* _Exercise_: Would you copy all lines in the data that contain the word "Twitter"?
[Provided records — start]
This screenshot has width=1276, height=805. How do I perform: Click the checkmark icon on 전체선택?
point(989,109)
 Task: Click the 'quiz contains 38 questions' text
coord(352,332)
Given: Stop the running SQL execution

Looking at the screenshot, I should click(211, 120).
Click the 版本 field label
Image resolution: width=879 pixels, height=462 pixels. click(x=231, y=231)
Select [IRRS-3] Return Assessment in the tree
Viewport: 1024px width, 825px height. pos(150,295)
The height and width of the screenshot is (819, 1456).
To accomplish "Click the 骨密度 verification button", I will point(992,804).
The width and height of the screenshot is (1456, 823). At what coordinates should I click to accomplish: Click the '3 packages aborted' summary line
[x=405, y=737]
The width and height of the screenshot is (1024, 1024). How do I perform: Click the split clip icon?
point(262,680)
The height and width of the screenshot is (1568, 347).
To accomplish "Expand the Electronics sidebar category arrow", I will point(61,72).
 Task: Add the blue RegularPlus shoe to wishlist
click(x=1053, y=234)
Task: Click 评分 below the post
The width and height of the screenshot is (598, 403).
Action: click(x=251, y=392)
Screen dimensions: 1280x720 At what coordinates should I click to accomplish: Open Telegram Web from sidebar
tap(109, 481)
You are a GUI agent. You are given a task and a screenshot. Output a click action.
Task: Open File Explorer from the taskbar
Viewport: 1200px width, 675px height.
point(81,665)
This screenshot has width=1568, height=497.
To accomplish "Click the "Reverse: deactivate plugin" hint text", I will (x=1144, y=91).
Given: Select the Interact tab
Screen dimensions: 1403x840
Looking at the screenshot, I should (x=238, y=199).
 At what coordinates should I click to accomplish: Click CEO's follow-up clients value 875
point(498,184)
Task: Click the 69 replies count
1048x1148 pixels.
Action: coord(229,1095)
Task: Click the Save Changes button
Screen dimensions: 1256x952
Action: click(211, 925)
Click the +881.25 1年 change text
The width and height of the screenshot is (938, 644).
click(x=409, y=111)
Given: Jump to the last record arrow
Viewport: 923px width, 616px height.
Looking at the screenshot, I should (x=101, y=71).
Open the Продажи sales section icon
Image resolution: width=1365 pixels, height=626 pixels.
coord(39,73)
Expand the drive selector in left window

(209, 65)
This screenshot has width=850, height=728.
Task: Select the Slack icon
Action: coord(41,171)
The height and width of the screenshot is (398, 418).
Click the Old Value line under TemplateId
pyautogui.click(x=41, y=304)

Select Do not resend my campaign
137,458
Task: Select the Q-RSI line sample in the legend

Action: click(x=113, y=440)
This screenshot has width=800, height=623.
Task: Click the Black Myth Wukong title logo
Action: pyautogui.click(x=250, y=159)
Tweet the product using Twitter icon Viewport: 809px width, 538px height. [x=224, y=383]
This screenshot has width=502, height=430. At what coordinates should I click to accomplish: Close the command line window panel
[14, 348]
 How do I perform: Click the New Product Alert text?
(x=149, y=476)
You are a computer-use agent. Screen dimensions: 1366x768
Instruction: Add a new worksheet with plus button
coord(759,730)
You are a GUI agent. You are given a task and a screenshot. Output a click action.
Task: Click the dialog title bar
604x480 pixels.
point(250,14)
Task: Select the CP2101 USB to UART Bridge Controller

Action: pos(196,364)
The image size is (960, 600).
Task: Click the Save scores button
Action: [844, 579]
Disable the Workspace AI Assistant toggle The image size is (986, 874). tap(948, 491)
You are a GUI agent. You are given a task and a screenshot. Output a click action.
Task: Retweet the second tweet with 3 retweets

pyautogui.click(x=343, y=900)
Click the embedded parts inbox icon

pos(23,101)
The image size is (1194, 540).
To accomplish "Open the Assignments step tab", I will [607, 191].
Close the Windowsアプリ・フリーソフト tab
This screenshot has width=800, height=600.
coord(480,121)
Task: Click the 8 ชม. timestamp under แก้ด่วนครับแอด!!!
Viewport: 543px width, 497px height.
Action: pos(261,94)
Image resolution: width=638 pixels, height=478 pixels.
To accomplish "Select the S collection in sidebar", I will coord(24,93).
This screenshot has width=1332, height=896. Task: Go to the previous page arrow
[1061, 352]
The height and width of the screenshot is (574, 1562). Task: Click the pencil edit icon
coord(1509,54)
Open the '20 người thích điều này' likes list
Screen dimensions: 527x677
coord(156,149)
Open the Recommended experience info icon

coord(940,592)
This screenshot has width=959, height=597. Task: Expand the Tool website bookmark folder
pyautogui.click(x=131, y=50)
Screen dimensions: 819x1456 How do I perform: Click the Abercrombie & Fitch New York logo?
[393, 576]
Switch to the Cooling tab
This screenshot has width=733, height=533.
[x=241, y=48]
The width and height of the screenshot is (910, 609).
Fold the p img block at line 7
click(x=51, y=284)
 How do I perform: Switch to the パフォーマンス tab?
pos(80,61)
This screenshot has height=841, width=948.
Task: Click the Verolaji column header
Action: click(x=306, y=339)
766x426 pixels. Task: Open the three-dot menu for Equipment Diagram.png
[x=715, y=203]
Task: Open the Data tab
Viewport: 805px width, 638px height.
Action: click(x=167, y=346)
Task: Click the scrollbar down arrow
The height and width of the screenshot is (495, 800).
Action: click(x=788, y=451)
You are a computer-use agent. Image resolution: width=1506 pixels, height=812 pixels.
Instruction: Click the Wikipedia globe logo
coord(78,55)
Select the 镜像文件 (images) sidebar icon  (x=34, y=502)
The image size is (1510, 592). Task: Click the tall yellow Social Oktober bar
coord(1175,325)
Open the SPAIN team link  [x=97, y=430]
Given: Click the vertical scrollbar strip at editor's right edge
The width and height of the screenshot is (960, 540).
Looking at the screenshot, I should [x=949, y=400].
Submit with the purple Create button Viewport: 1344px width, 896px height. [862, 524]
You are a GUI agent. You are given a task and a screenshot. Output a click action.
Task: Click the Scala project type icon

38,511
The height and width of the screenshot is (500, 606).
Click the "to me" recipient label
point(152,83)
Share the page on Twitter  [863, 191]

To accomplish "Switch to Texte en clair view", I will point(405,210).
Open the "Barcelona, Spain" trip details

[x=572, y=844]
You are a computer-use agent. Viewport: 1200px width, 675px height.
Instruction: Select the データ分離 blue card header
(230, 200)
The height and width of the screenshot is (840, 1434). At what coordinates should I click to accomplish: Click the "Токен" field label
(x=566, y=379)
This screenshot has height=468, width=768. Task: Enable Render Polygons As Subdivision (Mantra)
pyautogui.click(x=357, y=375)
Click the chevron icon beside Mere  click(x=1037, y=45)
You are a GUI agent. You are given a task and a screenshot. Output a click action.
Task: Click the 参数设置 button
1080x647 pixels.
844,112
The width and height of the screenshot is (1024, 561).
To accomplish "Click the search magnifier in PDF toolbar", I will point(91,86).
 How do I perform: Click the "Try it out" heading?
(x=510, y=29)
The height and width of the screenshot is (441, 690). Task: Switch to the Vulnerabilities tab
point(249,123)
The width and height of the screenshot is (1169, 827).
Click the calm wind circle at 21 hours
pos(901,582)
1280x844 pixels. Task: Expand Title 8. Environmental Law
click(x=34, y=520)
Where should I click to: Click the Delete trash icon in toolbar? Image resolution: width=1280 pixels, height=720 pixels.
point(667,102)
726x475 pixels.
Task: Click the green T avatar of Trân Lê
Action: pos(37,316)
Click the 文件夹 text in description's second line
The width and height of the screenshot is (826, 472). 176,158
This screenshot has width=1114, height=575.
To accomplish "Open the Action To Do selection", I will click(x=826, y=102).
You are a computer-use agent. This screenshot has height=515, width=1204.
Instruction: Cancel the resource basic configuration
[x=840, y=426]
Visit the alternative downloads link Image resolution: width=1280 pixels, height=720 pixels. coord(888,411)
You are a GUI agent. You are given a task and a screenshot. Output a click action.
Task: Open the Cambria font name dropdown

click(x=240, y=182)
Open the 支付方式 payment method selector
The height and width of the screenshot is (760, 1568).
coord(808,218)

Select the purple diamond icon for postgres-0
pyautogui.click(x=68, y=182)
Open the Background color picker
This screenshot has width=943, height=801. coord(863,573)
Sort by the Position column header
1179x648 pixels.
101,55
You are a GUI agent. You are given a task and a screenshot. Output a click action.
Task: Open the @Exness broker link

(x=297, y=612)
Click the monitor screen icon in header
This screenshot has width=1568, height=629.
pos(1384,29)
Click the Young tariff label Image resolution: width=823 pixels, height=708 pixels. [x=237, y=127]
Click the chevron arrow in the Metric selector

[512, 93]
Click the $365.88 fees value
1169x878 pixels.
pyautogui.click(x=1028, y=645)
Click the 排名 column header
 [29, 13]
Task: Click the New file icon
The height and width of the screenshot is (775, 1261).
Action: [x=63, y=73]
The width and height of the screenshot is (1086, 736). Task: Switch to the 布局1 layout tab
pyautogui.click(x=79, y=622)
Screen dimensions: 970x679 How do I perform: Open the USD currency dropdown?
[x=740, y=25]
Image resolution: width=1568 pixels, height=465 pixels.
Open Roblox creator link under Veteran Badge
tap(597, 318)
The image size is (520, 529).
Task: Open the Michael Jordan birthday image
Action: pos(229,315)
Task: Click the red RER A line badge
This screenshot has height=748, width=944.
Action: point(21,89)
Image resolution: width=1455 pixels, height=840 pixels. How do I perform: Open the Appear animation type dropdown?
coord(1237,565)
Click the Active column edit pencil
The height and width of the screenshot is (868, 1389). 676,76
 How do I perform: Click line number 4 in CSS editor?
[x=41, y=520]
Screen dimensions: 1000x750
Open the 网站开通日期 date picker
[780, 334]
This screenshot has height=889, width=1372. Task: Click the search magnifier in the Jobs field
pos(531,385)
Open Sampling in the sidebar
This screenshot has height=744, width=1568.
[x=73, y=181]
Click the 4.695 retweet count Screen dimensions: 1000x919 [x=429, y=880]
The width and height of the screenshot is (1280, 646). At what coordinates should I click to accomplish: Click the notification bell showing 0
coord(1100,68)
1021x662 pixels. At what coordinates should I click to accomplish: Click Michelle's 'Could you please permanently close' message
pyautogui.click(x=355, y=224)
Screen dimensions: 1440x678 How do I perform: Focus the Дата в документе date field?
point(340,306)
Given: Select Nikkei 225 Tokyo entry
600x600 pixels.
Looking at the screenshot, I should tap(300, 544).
[Provided records — finish]
* _Reply to the task_:
Tweet the product using Twitter icon Viewport: 809px width, 538px height. [x=224, y=383]
Share the page on Twitter  [863, 191]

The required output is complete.